Questa settimana nell’opinione pubblica è tornata prepotentemente alla ribalta il tema della devianza giovanile. Purtroppo l’omicidio di Giovambattista Cutolo ha tragicamente dimostrato come il tema sia attuale e le soluzioni improcrastinabili.

Sull’onda dell’emotività in molti hanno puntato il dito contro alcune serie tv come “Gomorra” e “Mare Fuori”. In settimana Roberto Saviano ha, secondo me, ben inquadrato la vulnerabilità di questa tesi. Questa serie, così come la stragrande maggioranza dei film, trattano temi reali, già accaduti. Ad esempio Gomorra si limita a raccontare la cronaca che poi è stata romanzata per motivi cinematografici, ma nulla di nuovo è stato inventato. L’adolescente non diventa violento seguendo le gesta di Ciro Di Marzio o Gennaro Savastano. Questa è una favola che ci si racconta per semplificare un problema molto più profondo e radicato.

Il ragazzino che gira armato, di coltello o peggio ancora con una pistola, nella stragrande maggioranza nasce e vive in contesti familiari già impregnati di criminalità. Ad oggi, sono in percentuale più rari i casi di ragazzi armati che provengono da contesti familiari normali, siano essi umili, borghesi o benestanti. La violenza cresce e diventa quotidianità dove è sempre stata di casa. L’adolescente che vive in certe realtà entra in possesso delle “sceneggiature” delle prossime serie tv sulla criminalità, mentre sono in corso di svolgimento nella quotidianità. Il 16enne che vive in strada ha come esempio da seguire e raggiungere il capo zona del suo quartiere, e se vede “Gomorra” o “Mare Fuori” in tv si fa anche una grassa risata.

L’abbassamento dell’età in cui gli adolescenti entrano nell’universo della criminalità, non per forza organizzata, non è un fenomeno di oggi, anzi sono già almeno 10 anni che questo processo è iniziato. Da quando i baby boss decisero che era arrivato il momento di sovvertire il potere gestito dai vecchi clan di camorra. Alcuni di essi sono diventati vere e proprie icone, altro che gli attori delle serie tv. Ovviamente questo esercito di ragazzini armati e violenti non sono inquadrati tutti nella camorra, anzi la maggior parte sono cani sciolti anche perché proprio come ha ricordato Roberto Saviano, sono difficili da pover gestire e disciplinare.

Il DL Caivano o i blitz delle Forze dell’Ordine risolveranno il problema? Probabilmente no. Forse per invertire questa tendenza occorrerebbe un investimento massiccio nella scuola e nelle politiche sociali.
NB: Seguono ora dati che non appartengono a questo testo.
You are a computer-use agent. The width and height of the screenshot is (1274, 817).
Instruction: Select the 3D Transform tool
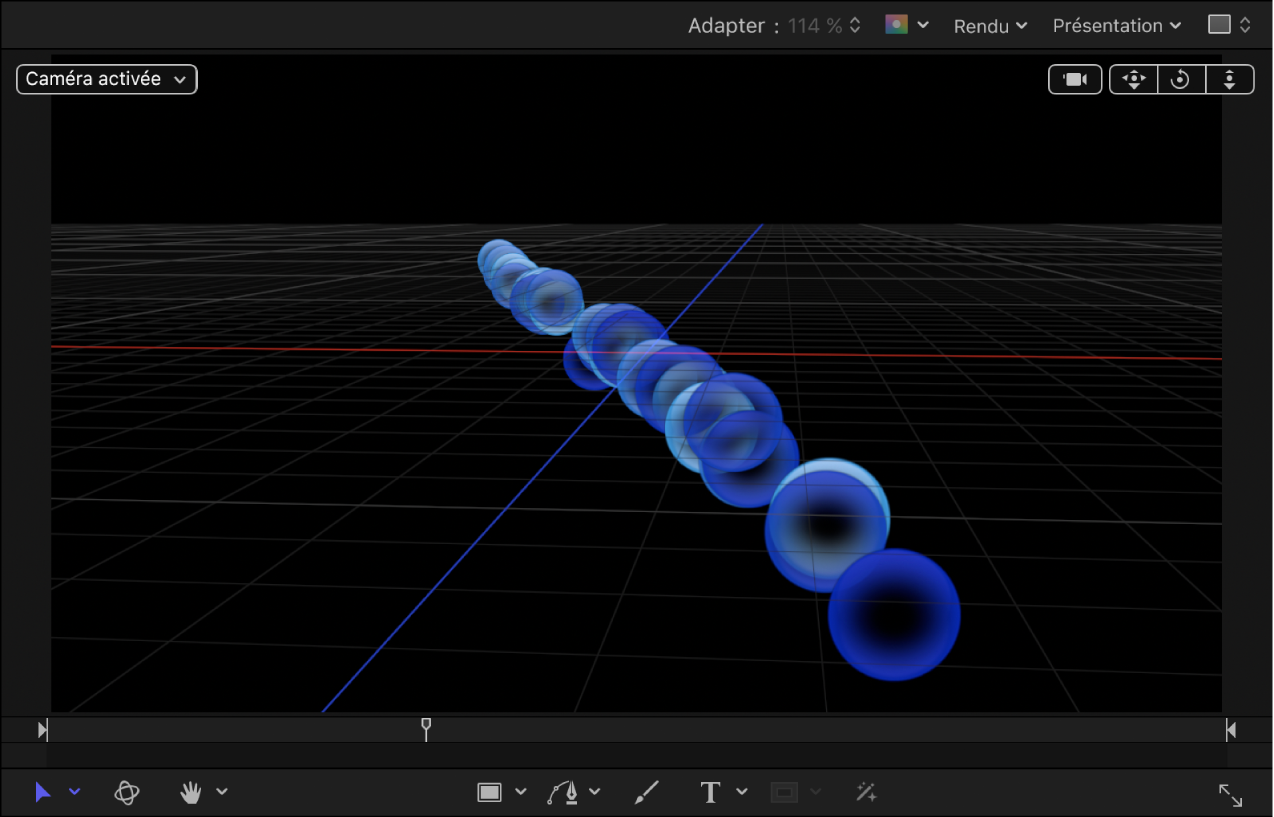127,792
Un esercito di professori appassionati, non di dipendenti pubblici che timbrano il cartellino, e un altrettanto esercito di assistenti sociali e strutture in grado di ricostruire questi ragazzi. Sarebbe ovviamente necessario togliere dai contesti familiari deviati questi adolescenti e fargli capire attraverso dei percorsi scolastici, psicologici e formativi che la vita può essere vissuta anche senza un’arma nella tasca. Fermo restando che occorrono leggi severe, anche per i minorenni, che non si fermano ad un ammonimento del Questore di turno, che ancora ad oggi si stenta a capire a cosa possa realmente servire.

Questa è una visione utopistica? Purtroppo si. Il problema verrà risolto? Probabilmente no. Leggeremo di altri Giovanbattista? È quasi purtroppo una certezza. Questo perché storicamente l’Italia non è un paese che ha abituato ad investimenti massicci nelle politiche sociali. Ma ci ha abituato a rincorrere le “streghe” rappresentate un giorno dai social network, un altro giorno dalle serie tv e poi dal rapper di turno e così via. Una serie infinita di giustificazioni utili solo a confondere il quadro delle responsabilità e a fuggire da quest’ultime.